Into a bowl warmed up with hot hot water, I put ...
* 3/4 cup hot water
* 1/16 teaspoon sugar
* 1 shallow teaspoon active dry yeast
* 1 rounded tablespoon AP flour
Whisked the the mixture around, scraped off the sides of the bowl, went outside to water the balcony plants, returned. The mixture had bubbled up with impressive virility. Sufficient flour was scooped out and dumped in the bowl, to create a stiff dough, approximately
* 1 + 1/2 cups AP flour
Then the resulting dough is stretched in the hands and folded, stretched, folded, flattened, rolled, folded, stretched, folded, you know, totally messing around out of the bowl and off from the work surface, like Silly Putty, squished and stretched until the autolyse could be felt at hand and the protein network could be observed coalescing. The dough never quite passed the stretchy 'window pane' test, because I'm lazy and careless that way sometimes. Had I been using bread flour instead of AP flour the stretchy protein network would have formed much more quickly. But I don't care.
The entire work surface is oiled because the discs will go directly from work surface to hot pan. It makes the whole thing easier.

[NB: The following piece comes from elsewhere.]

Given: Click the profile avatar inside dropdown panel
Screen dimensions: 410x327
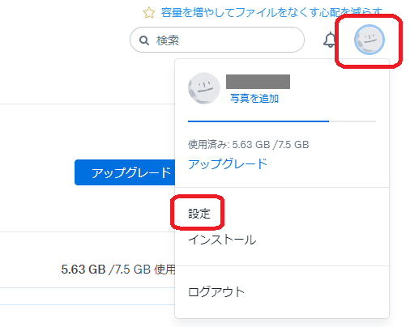Looking at the screenshot, I should point(204,88).
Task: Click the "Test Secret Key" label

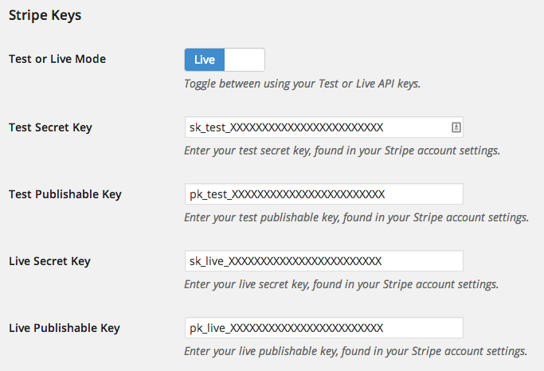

This will not be pita bread because the bread discs are not rolled. This is more like a thick pizza dough that is fried instead of baked.
If you want a pita pocket, then skip this step shown above. Merely allow the dough to rise once so that the tiny air bubbles created by yeast makes the density of the dough less compact, and forgo the second rising. After the dough rises, roll it on a work surface into the shape of a thick fat snake and divide the snake into segments. Roll each segment into a ball. Each ball will be less dense having active yeast in it than non-leavened dough would be, even though you're smashing it down again, it still has tiny air bubbles throughout. Now with a rolling pin, roll out each ball into the desired disc size. Do not roll it too thinly or your pita will have insufficient substance to split into two discs connected at the edges. By rolling, you form a skin of dough on both sides of the disc that traps air. Essentially, you are forming a flattened dough balloon. When the disc is heated, either in a hot oven or on stove top, steam inside the disk forms without the ability to escape so a large bubble is forced to form between the two skin sides of the disc. It divides itself into two discs by intense heat. Tadaaaa, pita bread.
But this is not pita bread. This is just regular bread that is fried, so a pocket must be cut into it. The advantage here over pita is that the disc is a little bit more bread-y. The advantage of frying instead of baking is speed and energy conservation. Plus it's more fun and cowboy-like. Shut up, it is.